Под изящной подписью графини имелся постскриптум с названием уезда и именем местного предводителя дворянства.
Глава десятая. Жертва игры
Оказывается, уездная жизнь имеет существенные ограничения – всем здесь правит погода. Это открытие Островский сделал в середине ноября, когда зарядили дожди и прогулки верхом пришлось прекратить. Лаврентий рвал и метал, глядя на то, как рушится его драгоценный план. За те шесть недель, что прошли с памятного праздника в Троицком, он сумел сделать главное: переселил мачеху в уездный город. Пообещав, что разлука долго не продлится, а он решит все денежные вопросы, Лаврентий убедит Иларию временно помалкивать об их родстве. В Ратманове тем временем всё складывалось просто великолепно. Рецепт оказался на удивление прост: нащупав слабости каждой из хозяек, Островский стал на них играть. Набожной Марье Ивановне он подарил чётки из ливанского кедра и с тех пор часто беседовал со старушкой о пользе праведной жизни. Однажды даже признался, какое просветление наступает у него в душе на Страстной неделе.

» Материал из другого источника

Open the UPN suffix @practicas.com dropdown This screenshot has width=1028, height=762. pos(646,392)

– Это не передать словами! Как будто я сбрасываю с плеч тяжкий груз, – вдохновенно врал Островский. А простушка Опекушина всё принимала за чистую монету и считала молодого соседа истинным праведником.
Юная Ольга попалась в силки ещё проще: хватило маленького живого подарка. Островский привёз барышне найденного на конюшне крошечного чёрно-белого котика, и теперь постоянно обсуждал с Ольгой, как растёт «прелестный Пушок». Надо ли говорить, что младшая из княжон считала Лаврентия добрейшим и благороднейшим человеком.

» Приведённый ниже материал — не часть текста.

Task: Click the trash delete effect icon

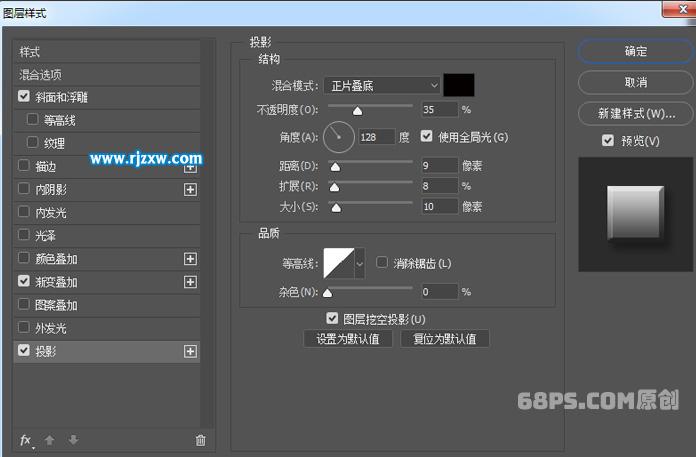Action: pyautogui.click(x=200, y=440)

С Долли помог случай: Островский подслушал сетования Марьи Ивановны, что её питомица слишком уж увлеклась лошадьми. В тот же день Лаврентий поделился
«Давай, рыбка, ловись, милая, – мысленно подгонял свою жертву Островский, – хватит ходить вокруг да около».
Впрочем, в этой бочке мёда имелась и своя ложка дёгтя: всю картину портила Лиза. Она сторонилась Лаврентия, и он всё никак не мог понять почему. Когда же он попытался расспросить об этом Долли, девушка замкнулась и перевела разговор на другую тему. Изрядно помучившись с грустной белокурой княжной, Островский отступился.
«Я собираюсь жениться на Долли, а на её сестру мне плевать, – вполне резонно рассудил он. – Гораздо важнее то, что я еще ни разу не поцеловал будущую невесту».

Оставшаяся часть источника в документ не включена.